Mr E RILEY (SOUTH SYDNEY, NEW SOUTH WALES) - Even able business men invest in enterprises that do not return dividends for many years.


Mr Foster - I do not object to waiting years for a return from our national expenditure, if the prospects are good;


Mr E RILEY (SOUTH SYDNEY, NEW SOUTH WALES) - I have confidence in the prospects and resources of this country, and I believe that the works constructed out of borrowed money will eventually yield a good return. The country has been developed by railways that have been built largely out of loan funds. So far we have only touched the fringe of the resources of this country; we must continue a progressive policy. If we discontinued borrowing and the construction of developmental works Australia would get a bad name. Nothing could be worse for the credit of the country than that thousands of our people should be unable to get work. Immigrants coming here for work and finding unemployment on every hand would write to their friends in Europe that Australia was not the prosperous country it was supposed to be. I do not blame the Government for borrowing for development works, but it should get the money as cheaply as possible.


Mr Foster - How?


Mr E RILEY (SOUTH SYDNEY, NEW SOUTH WALES) - The British Government has offered to let the Commonwealth have £34,000,000 at a very low rate of interest for a number of years. So far only £5,000,000 of that amount has been received and paid to the States. The Government says that it is negotiating with the States, and that schemes for the utilization of the money will soon be ready for adoption. Yet while so much cheap money is waiting for us in England the Commonwealth is marking time in regard to public works.

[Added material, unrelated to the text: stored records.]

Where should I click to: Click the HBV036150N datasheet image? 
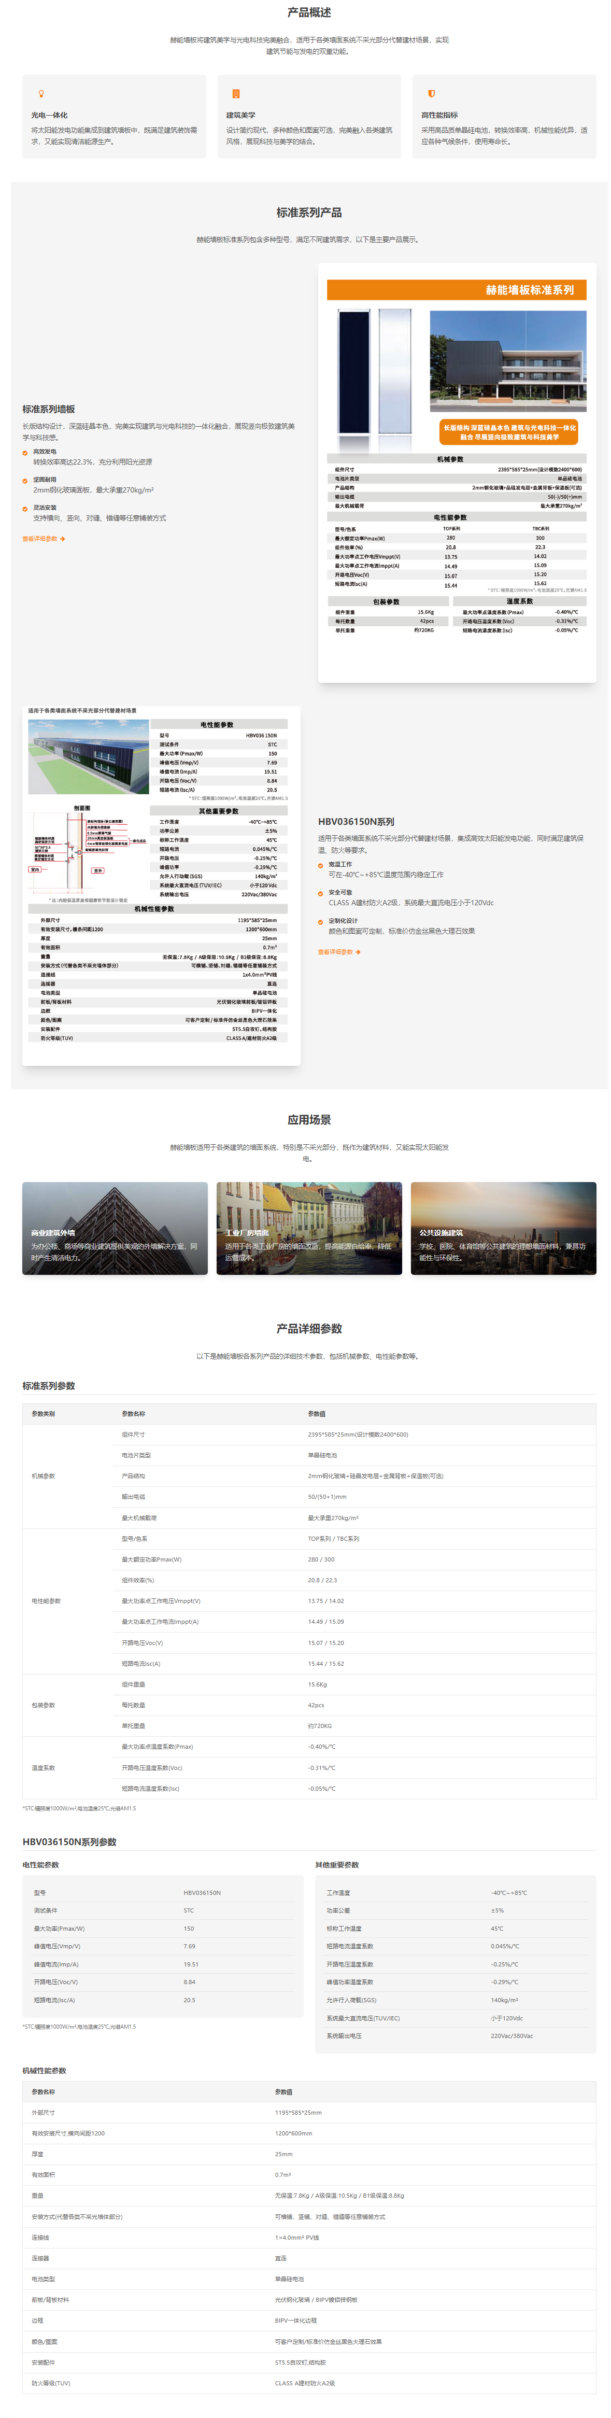[160, 885]
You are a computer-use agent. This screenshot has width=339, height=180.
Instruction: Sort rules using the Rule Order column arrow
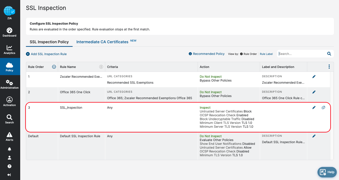click(54, 67)
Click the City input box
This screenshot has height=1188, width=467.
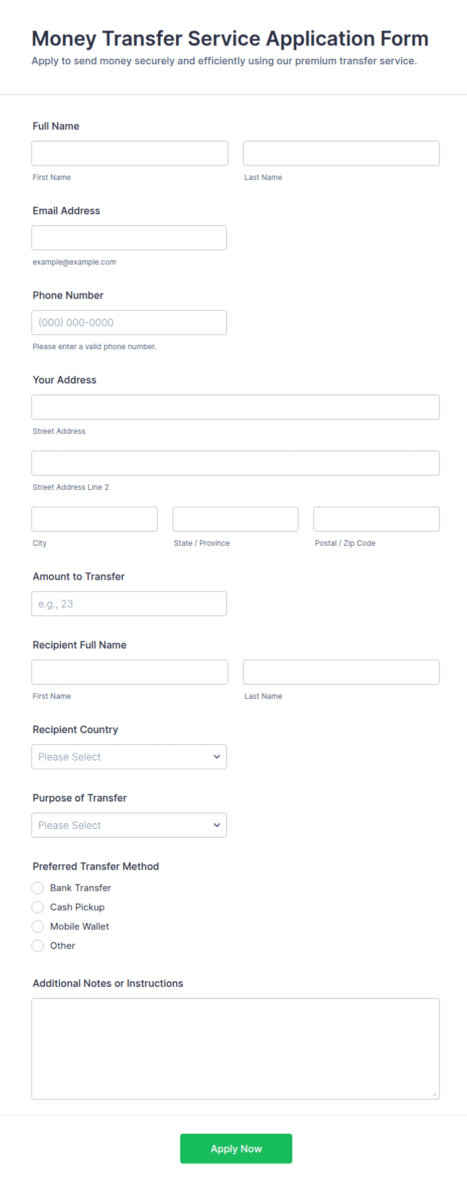(x=94, y=519)
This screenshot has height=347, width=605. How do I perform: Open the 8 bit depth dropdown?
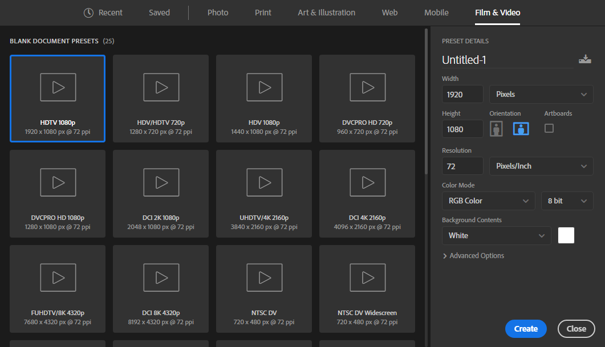point(567,201)
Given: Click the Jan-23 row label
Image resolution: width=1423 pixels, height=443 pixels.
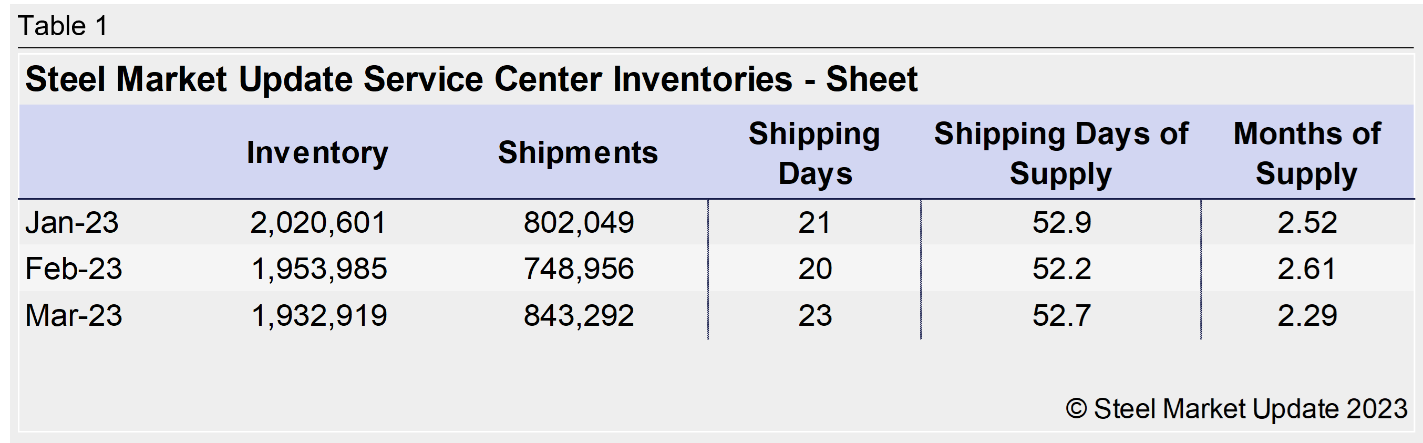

Mr Bell - That is not the fault of the Commonwealth Government.


Mr E RILEY (SOUTH SYDNEY, NEW SOUTH WALES) - The Prime Minister has stated that the State Governments have arranged with the Commonwealth to use that money upon works that have been approved. It is the responsibility of the Commonwealth Government to put some ginger into the States so that the works may be put in hand at once.


Mr Gibson - We have to depend on the States to get the works started.


Mr E RILEY (SOUTH SYDNEY, NEW SOUTH WALES) - Have not the States agreed to the conditions of the loan?


Mr Foster - They have agreed to the conditions, but the Commonwealth must wait for them to start.


Mr E RILEY (SOUTH SYDNEY, NEW SOUTH WALES) - Cannot the Commonwealth itself expend some of that money? I have suggested means by which the Government can save money if economy is necessary. Surely it is better to reduce military expenditure rather than that thousands of men should be unemployed because the Government has not the funds with which to provide work for them.


Mr Bell - If the military expenditure is discontinued that will cause more unemployment.


Mr E RILEY (SOUTH SYDNEY, NEW SOUTH WALES) - We hear a great deal about the economic waste due to industrial disputes. One may see crowds of people at football and cricket matches, on the race-courses, at the picture shows and theatres and tin-hare races, and hundreds of business men giving up valuable time to social functions, but if the workers go on strike for a few days they are adjudged guilty of economic waste. After all, a strike is no more than a holiday without pay for many workers. The Government should utilize the cheap money that is offered by Great Britain, and if it be necessary to borrow other money I would prefer that it be borrowed from our kinsmen in the United Kingdom. It ought to be unnecessary for us to go to America to obtain money. I should be quite willing for the Government to borrow from Great Britain at a slightly higher rate of interest in order to keep the business within the Empire. It is good policy to borrow money for developmental works, for by that means the country is made ready for the investment of private capital, and employment is provided for its people. The New South Wales Government has a permanent organization which provides rations for unemployed applicants. That is undesirable. The Commonwealth should ensure that work is available for all who need it. The Federal Capital Commission has recently dismissed 1,500 men. I trust that when this bill is passed money will be available to re-engage them.